Rolling lines on T2i
 
Hey guys, I was shooting some test footage last night at a club in the french quarter when these rolling lines started creeping into the lcd screen. They seem to get progressively worse as the shoot went on. My settings were 1080p 24 fps 1/50 shutter at 800 ISO using a Sigma 30mm 1.4 lens. I tried fooling around with the shutter and iso but the lines were still there. Any clues as to what this is and what's causing it?

YouTube - Rolling Lines on Canon T2i

Bryan Cantwell October 21st, 2010 02:30 PM

What was the light source coming from the left side?

Andy Wilkinson October 21st, 2010 02:30 PM

I've not even looked at your video......but I bet, from the description, it's the thing that gets posted about almost weekly.

In a 60Hz electricity supply country you need a shutter speed of 1/60th and in a 50Hz country 1/50th (or simple multiples of this) or the artificial lighting will do this to your video footage. Either that or (in a Club) a strobe light screwing things up in a similar fasion.

Sean Woods October 21st, 2010 02:34 PM

On his left were 4 flat blocks of white light that were on the wall. His back light was a z96 LED light.

Sean Woods October 21st, 2010 02:38 PM

I tried 1/60, it didn't work. No stobe lights were firing. It's like some sort of interference.

In a 60Hz electricity supply country you need a shutter speed of 1/60th and in a 50Hz country 1/50th (or simple multiples of this) or the artificial lighting will do this to your video footage. Either that or (in a Club) a strobe light screwing things up in a similar fasion.[/QUOTE]

Andy Wilkinson October 21st, 2010 02:42 PM

OK, now you got me interested. Just looked at the video. Hmmm. Very strange - I have no clue what's happening here if 1/60th shutter speed did not work!

Perrone Ford October 21st, 2010 02:42 PM

How close were you to a neon sign or CRT display?

Khoi Pham October 21st, 2010 02:46 PM

You encountered the newer light that they use now a day, don't know what they are but I think some kind of led that they can change color instantly, I get that also even with 60th of a shutter in the US, you have to change your shutter to the extreme like maybe 30th or so, but once I got one that no matter what shutter speed I use I can only minimized it. Next time I run into this I will ask the lighting guy about it and see if he could somehow change frequency.

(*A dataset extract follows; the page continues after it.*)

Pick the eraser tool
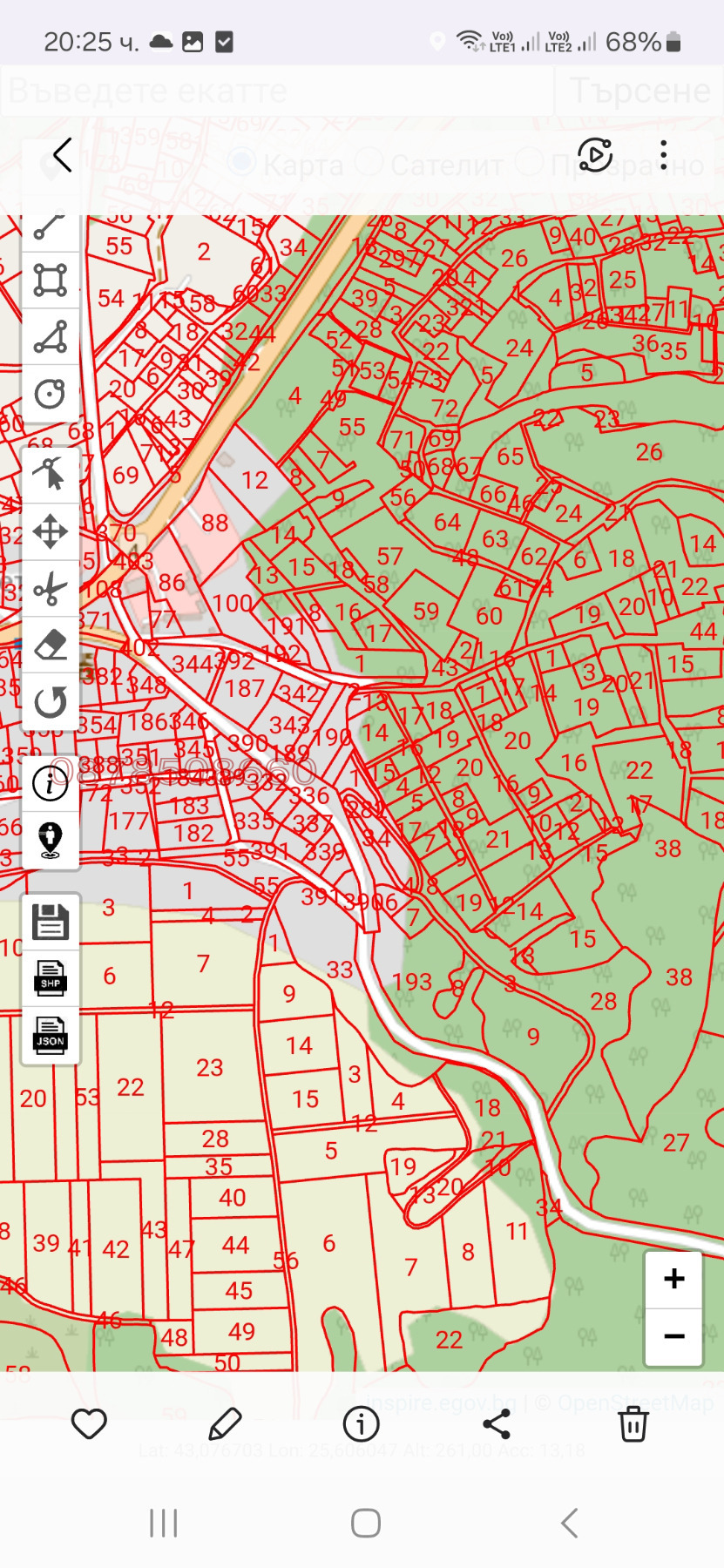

Sean Woods October 21st, 2010 02:50 PM

No CRTs were around, but I think there were some neon signs. They couldn't have been closer than 6 or 7 feet from camera.

Perrone Ford October 21st, 2010 02:56 PM

Quote:

Originally Posted by Sean Woods (Post 1580936)
No CRTs were around, but I think there were some neon signs. They couldn't have been closer than 6 or 7 feet from camera.

That's more than close enough. Next time, move about 2ft away, and then about 20ft away, and see if it affects your picture.

Sean Woods October 22nd, 2010 11:35 AM

I guess the next question would be is that are there any tricks in FCP or Premiere that I can do to make it seem less apparent or am I SOL?

Perrone Ford October 22nd, 2010 11:53 AM

SOL as far as I know.

Matt Davis October 23rd, 2010 06:17 AM

SOL just about sums it up. Especially Sodium Vapour lamps found in big expo halls.

LED lamps are my favourite. They often pulse different groups on and off at high rates in order to achieve different colours:


I was also filming some automobile tail lights that were based on LEDs, which flickered with a similar look, didn't fit at either 1/50th or 1/60th, so had to use the ESC (Electronic Shutter Control) usually used for taming the bars on old CRT screens. Ended up on something like 1/57.358.

Usually turning the shutter OFF can quieten the effects if you don't have time to tame it via the shutter (or just plain can't). Depends on the flickering source.

Edit: Just remembered I'm in the T2i forum, rather than EX1! Yup, SOL.

Damon Lim October 23rd, 2010 07:20 AM

alot led lights uses Pulse Width Modulation (PWM) on their circuits for dimmimg the brightness.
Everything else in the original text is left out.